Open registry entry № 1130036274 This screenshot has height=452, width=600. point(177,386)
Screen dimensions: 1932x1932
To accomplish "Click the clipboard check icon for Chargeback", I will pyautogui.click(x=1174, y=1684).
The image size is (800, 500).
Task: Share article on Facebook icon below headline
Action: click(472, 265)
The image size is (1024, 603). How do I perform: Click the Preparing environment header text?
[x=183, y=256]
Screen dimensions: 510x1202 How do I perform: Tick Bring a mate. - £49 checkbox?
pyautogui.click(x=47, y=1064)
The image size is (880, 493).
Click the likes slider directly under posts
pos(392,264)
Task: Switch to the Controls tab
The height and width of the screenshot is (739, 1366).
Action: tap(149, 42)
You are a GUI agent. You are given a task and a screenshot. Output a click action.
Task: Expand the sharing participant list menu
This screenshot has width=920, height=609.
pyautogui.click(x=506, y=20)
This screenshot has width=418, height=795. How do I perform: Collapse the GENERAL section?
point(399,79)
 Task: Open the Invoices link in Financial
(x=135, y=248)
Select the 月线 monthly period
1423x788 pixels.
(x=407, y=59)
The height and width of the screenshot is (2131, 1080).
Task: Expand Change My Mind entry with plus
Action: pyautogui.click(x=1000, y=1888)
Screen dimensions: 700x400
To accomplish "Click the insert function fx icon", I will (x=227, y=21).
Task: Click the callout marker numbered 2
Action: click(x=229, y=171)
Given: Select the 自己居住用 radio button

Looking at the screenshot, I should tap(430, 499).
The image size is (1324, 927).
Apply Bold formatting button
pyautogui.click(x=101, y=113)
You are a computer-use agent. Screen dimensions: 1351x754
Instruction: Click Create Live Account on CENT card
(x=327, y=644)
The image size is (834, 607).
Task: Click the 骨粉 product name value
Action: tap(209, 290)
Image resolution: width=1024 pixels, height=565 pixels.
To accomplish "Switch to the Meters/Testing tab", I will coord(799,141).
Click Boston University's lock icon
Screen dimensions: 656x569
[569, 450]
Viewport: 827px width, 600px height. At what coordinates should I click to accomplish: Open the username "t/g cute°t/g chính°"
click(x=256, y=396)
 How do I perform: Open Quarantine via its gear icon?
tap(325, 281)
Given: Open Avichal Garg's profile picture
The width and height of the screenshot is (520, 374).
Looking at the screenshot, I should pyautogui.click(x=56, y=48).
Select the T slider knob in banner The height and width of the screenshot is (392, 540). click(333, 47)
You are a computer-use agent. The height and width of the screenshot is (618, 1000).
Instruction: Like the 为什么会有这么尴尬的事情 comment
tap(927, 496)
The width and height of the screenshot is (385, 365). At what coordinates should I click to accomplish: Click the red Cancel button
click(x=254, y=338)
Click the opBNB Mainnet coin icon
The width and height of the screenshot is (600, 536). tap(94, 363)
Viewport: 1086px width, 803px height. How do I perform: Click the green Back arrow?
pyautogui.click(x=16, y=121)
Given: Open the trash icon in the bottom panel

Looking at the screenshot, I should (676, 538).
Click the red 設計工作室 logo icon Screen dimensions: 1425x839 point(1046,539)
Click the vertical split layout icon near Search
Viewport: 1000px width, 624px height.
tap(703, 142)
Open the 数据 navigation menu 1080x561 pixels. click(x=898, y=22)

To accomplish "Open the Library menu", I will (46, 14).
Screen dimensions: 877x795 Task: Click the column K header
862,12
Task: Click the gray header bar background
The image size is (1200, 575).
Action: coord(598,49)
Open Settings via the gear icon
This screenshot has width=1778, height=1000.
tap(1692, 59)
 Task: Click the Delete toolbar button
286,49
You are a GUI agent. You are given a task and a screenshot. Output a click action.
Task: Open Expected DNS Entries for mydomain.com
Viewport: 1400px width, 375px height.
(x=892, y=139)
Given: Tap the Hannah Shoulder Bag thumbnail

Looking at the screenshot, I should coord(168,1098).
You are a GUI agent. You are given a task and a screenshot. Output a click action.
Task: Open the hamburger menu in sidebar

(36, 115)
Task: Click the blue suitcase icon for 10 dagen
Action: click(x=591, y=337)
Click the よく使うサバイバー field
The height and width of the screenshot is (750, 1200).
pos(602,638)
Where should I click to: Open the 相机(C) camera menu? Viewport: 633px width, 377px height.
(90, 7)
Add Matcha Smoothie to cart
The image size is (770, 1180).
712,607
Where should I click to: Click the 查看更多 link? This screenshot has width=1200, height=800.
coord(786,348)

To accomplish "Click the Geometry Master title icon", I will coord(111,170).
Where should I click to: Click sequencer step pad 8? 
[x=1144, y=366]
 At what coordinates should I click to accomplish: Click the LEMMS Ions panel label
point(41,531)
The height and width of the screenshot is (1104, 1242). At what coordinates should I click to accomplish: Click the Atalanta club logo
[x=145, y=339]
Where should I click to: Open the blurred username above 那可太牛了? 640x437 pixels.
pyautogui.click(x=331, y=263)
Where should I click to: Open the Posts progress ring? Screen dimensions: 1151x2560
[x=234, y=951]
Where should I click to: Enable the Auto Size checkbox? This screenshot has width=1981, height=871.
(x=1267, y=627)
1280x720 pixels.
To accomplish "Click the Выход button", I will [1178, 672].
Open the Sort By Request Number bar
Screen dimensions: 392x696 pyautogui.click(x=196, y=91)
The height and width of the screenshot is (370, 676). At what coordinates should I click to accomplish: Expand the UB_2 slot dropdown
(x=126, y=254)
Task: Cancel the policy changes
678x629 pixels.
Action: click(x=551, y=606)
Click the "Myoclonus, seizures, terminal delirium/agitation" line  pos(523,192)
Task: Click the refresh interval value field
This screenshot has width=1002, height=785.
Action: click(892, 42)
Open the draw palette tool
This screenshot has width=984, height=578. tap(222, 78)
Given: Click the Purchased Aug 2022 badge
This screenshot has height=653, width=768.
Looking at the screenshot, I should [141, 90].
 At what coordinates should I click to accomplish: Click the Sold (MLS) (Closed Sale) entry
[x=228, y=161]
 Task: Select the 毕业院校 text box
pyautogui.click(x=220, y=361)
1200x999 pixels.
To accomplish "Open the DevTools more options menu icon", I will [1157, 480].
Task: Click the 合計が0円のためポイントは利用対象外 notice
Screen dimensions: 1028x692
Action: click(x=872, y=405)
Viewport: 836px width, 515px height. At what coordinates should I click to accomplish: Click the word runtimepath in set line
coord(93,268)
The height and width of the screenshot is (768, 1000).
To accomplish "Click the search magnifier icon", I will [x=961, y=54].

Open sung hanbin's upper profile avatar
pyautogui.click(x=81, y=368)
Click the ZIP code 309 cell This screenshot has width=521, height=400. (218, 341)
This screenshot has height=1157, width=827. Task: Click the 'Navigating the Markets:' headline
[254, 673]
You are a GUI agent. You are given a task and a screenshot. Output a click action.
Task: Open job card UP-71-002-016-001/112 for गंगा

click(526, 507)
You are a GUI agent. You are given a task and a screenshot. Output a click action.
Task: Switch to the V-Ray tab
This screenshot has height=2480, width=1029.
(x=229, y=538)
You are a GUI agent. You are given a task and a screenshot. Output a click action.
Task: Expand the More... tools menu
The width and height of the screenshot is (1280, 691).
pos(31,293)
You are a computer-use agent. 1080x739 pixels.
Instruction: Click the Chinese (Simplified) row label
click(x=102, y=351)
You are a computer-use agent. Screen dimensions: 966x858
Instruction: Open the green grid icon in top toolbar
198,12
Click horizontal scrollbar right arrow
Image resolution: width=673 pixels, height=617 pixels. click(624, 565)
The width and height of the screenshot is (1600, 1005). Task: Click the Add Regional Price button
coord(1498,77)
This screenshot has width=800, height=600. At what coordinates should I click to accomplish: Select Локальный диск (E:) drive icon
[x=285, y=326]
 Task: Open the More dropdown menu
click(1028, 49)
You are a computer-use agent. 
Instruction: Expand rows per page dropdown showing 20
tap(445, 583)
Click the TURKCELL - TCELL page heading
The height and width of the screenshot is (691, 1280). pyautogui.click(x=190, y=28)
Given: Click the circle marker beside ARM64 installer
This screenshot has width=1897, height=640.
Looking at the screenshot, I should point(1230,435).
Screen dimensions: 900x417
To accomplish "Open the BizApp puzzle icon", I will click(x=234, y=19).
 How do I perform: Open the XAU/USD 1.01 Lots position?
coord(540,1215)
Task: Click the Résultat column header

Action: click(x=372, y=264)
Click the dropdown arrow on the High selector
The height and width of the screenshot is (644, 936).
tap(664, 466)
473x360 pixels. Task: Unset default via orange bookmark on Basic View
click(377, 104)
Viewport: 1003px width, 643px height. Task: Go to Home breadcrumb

##########

■ **ABOUT THIS TASK**
Transcribe the lines from the first line of the records through the line that contains "You are a computer-use agent. Screen dimensions: 1351x754", both included, and add nothing else.

■ **ANSWER TO THE EXERCISE**
Open registry entry № 1130036274 This screenshot has height=452, width=600. point(177,386)
Screen dimensions: 1932x1932
To accomplish "Click the clipboard check icon for Chargeback", I will pyautogui.click(x=1174, y=1684).
The image size is (800, 500).
Task: Share article on Facebook icon below headline
Action: click(472, 265)
The image size is (1024, 603). How do I perform: Click the Preparing environment header text?
[x=183, y=256]
Screen dimensions: 510x1202 How do I perform: Tick Bring a mate. - £49 checkbox?
pyautogui.click(x=47, y=1064)
The image size is (880, 493).
Click the likes slider directly under posts
pos(392,264)
Task: Switch to the Controls tab
The height and width of the screenshot is (739, 1366).
Action: tap(149, 42)
You are a GUI agent. You are given a task and a screenshot. Output a click action.
Task: Expand the sharing participant list menu
This screenshot has width=920, height=609.
pyautogui.click(x=506, y=20)
This screenshot has width=418, height=795. How do I perform: Collapse the GENERAL section?
point(399,79)
 Task: Open the Invoices link in Financial
(x=135, y=248)
Select the 月线 monthly period
1423x788 pixels.
(x=407, y=59)
The height and width of the screenshot is (2131, 1080).
Task: Expand Change My Mind entry with plus
Action: pyautogui.click(x=1000, y=1888)
Screen dimensions: 700x400
To accomplish "Click the insert function fx icon", I will (x=227, y=21).
Task: Click the callout marker numbered 2
Action: click(x=229, y=171)
Given: Select the 自己居住用 radio button

Looking at the screenshot, I should tap(430, 499).
The image size is (1324, 927).
Apply Bold formatting button
pyautogui.click(x=101, y=113)
You are a computer-use agent. Screen dimensions: 1351x754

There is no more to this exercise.